In JDK 1.8, HashMap is built from an array + linked list + red‑black tree. Each bucket stores a Node object that holds hash, key, value, and a reference to the next node. The source code for the constants and the Node class is shown below:
static final int DEFAULT_INITIAL_CAPACITY = 1 << 4; // 16
static final float DEFAULT_LOAD_FACTOR = 0.75f;
transient Node<K,V>[] table;
transient int size;
int threshold; static final class Node<K,V> implements Map.Entry<K,V> {
final int hash;
final K key;
V value;
Node<K,V> next;
// constructors and getters omitted for brevity
}The bucket array length is always a power of two, which enables fast index calculation using hash & (length‑1) instead of the slower modulo operation. The method tableSizeFor(int cap) finds the smallest power‑of‑two greater than or equal to the requested capacity.
static final int tableSizeFor(int cap) {
int n = cap - 1;
n |= n >>> 1;
n |= n >>> 2;
n |= n >>> 4;
n |= n >>> 8;
n |= n >>> 16;
return (n < 0) ? 1 : (n >= MAXIMUM_CAPACITY) ? MAXIMUM_CAPACITY : n + 1;
}During resizing, a new array twice the size of the old one is allocated, and existing entries are re‑hashed. Because the length is a power of two, each entry either stays in its original index or moves to oldIndex + oldCap, which avoids recomputing the full hash.

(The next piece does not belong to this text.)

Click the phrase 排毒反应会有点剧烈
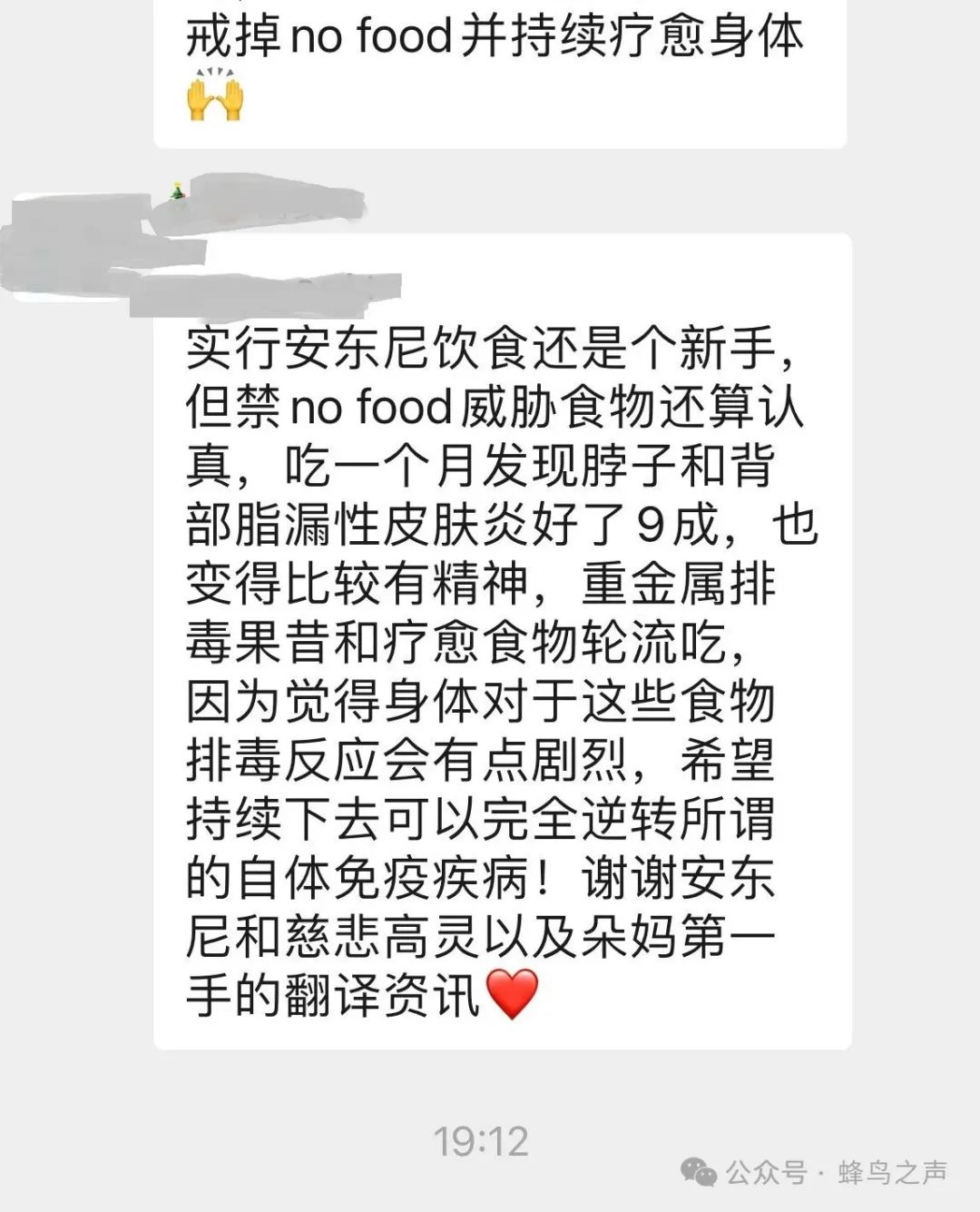Image resolution: width=980 pixels, height=1212 pixels. point(407,761)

final Node<K,V>[] resize() {
// simplified logic: double capacity, rehash entries, handle tree nodes, etc.
}If a bucket's linked list grows beyond a threshold (default 8) and the table size is at least 64, the list is transformed into a red‑black tree (treeification) to keep lookup time logarithmic.
Lookup uses a custom hash(Object key) method that mixes the high and low 16 bits of the original hashCode to improve distribution:
static final int hash(Object key) {
int h;
return (key == null) ? 0 : (h = key.hashCode()) ^ (h >>> 16);
}The get(Object key) method first computes the hash, then locates the bucket and traverses the linked list or tree to find the matching entry.
public V get(Object key) {
Node<K,V> e;
return (e = getNode(hash(key), key)) == null ? null : e.value;
}Insertion follows these steps: initialize the table if necessary, compute the bucket index, insert a new node if the bucket is empty, otherwise handle collisions by chaining, possibly converting the chain to a tree, and finally trigger a resize when the size exceeds the threshold.
public V put(K key, V value) {
return putVal(hash(key), key, value, false, true);
}Deletion locates the bucket, searches for the matching node, removes it, and updates the linked list or tree structure accordingly.
public V remove(Object key) {
Node<K,V> e;
return (e = removeNode(hash(key), key, null, false, true)) == null ? null : e.value;
}Iterating a HashMap uses a fail‑fast iterator that checks a modification count ( modCount) on each access; if the map is structurally modified during iteration, a ConcurrentModificationException is thrown. The iterator walks the bucket array and each chain in turn.
final class HashIterator {
Node<K,V> next;
Node<K,V> current;
int expectedModCount = modCount;
int index;
// hasNext, nextNode, remove implementations omitted for brevity
}Because keys are stored based on their hash, custom objects used as keys must correctly override equals and hashCode. The article demonstrates this with a Person class where failing to override hashCode prevents retrieval of a value inserted with an equivalent key.
class Person {
Integer id;
String name;
@Override public boolean equals(Object obj) { /* compare id */ }
// hashCode should also be overridden
}In summary, the article covers HashMap's core implementation, including default parameters, internal node structure, resizing logic, treeification, lookup, insertion, deletion, iteration, and the necessity of proper equals / hashCode implementations, providing a solid foundation for interview preparation and deeper understanding of Java collections.